● Directions:
Please retype, character for character, the portion of the entries below that runs from the line containing "Projects in Casares (93, 1689)" to the last line.

*** Begin section ***

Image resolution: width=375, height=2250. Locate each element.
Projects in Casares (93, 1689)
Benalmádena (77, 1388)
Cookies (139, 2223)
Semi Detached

*** End section ***

● Expected answer:
Projects in Casares (93, 1689)
Benalmádena (77, 1388)
Cookies (139, 2223)
Semi Detached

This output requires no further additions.